The authors show Franklin’s training as a printer required him both to edit and to create copy. They portray the young Ben Franklin, just sixteen years old, writing essays as “Silence Dogood,” an old widow with three children who claimed to live in the country. Franklin slipped essays he wrote under the door to his older brother’s printing shop, beginning a practice of invented authorship that he would use all his life. At the time, it was standard practice to write under pseudonyms to avoid persecution by the authorities—especially if the author wanted to critique their policies. Franklin sometimes went to great lengths to obscure his authorship, using anonymous and pseudonymous essays to argue several sides of an issue, which also enabled him to sell more pamphlets and newspapers. Good business was never far from his mind.
These anecdotes are illustrated with full-color images of the printed articles and even a few surviving manuscripts. Green and Stallybrass present a persuasive argument that, to Franklin, “ideas were a common treasury to be shared by all,” and that in one sense, intellectual property was immoral, because ?it raised fences that “preserved knowledge for the rich and powerful and prevented its free circulation.”
Franklin used his profound common sense and applied a level of industry—what we now refer to as “sweat equity”—to the problems and practices of the printing house, quickly rising from apprentice, to journeyman, to press owner. Franklin’s skill as a printer is frequently demonstrated in this book through side-by-side comparisons of his work and those of his contemporaries. And the authors explore his entrepreneurial sense, giving examples of the blank forms, handbills, lottery tickets, and even paper money that he printed—jobs that provided Franklin with a dependable source of ready money.

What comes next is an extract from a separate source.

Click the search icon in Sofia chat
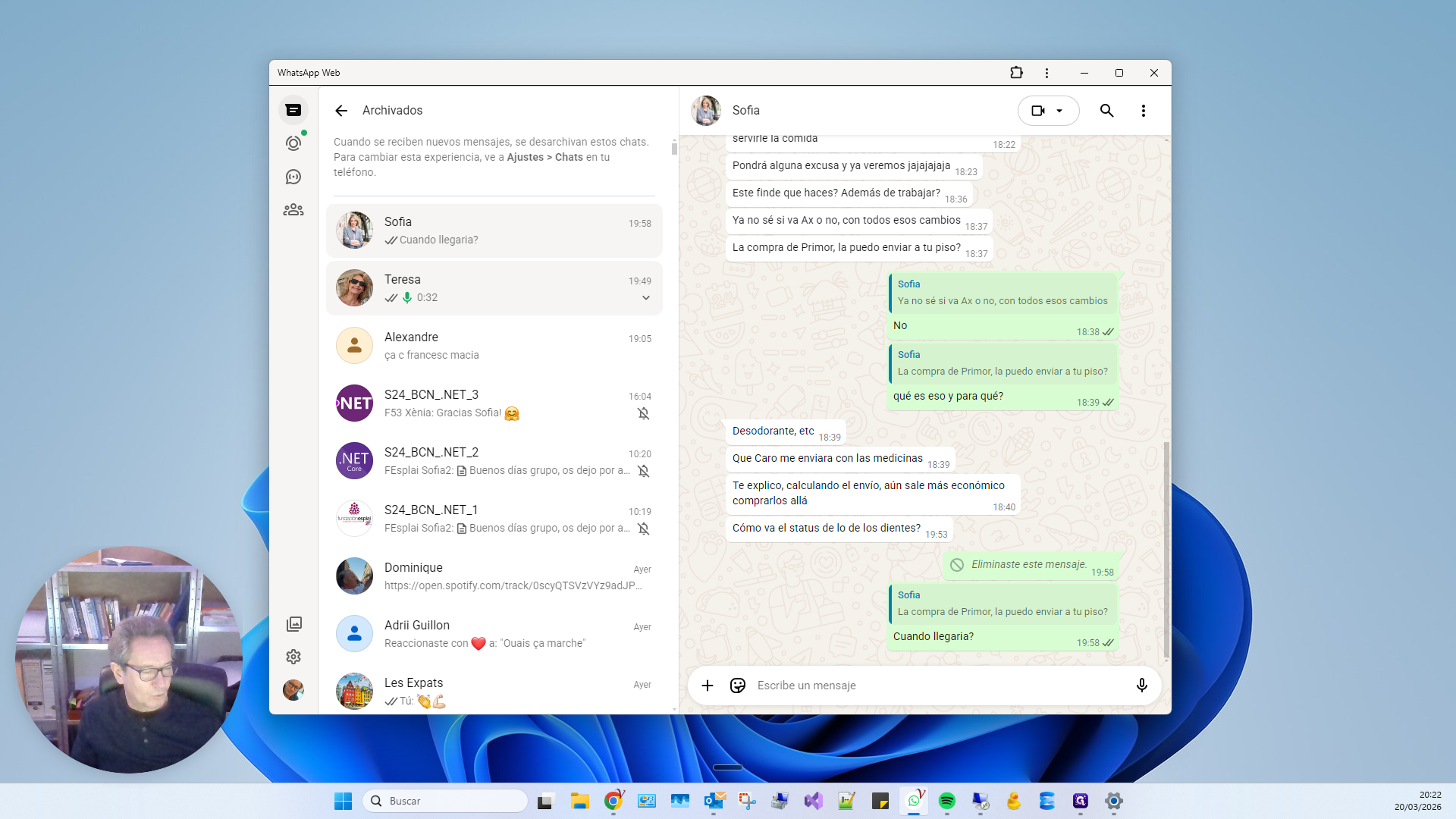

The second half of the book considers Franklin’s book publishing, his political pamphleteering, and the success of the Poor Richard almanacs. This is history of the book at its best. Green and Stallybrass unpack the complex production histories of these texts while also continually connecting their findings within larger historical and literary contexts. The last chapter, on Franklin’s Autobiography, is particularly impressive. The original manuscript of that American classic was written in four parts, from 1771 to 1790, in England, France, and Philadelphia. (It now resides in the Huntington Library, which acquired it as part of the library of E. D. Church in 1911.) No editions were printed in Franklin’s lifetime, and none of the editions of Franklin’s memoir that were printed before J. A. Leo Lemay and P. M. Zall’s definitive 1981 edition were directly based on the original manuscript.
Those who teach or edit the works of Franklin, or want to see what his books and newspapers looked like, will find Benjamin Franklin: Writer and Printer a very handy book. It is also a model of collaboration for librarians and scholars to follow. The only criticism I have is that it lacks a bibliography. Scores of references are cited in the footnotes (bibliographies, original and edited editions, scholarly monographs and articles, etc.), but it would be useful to have a select bibliography for quick reference and further reading.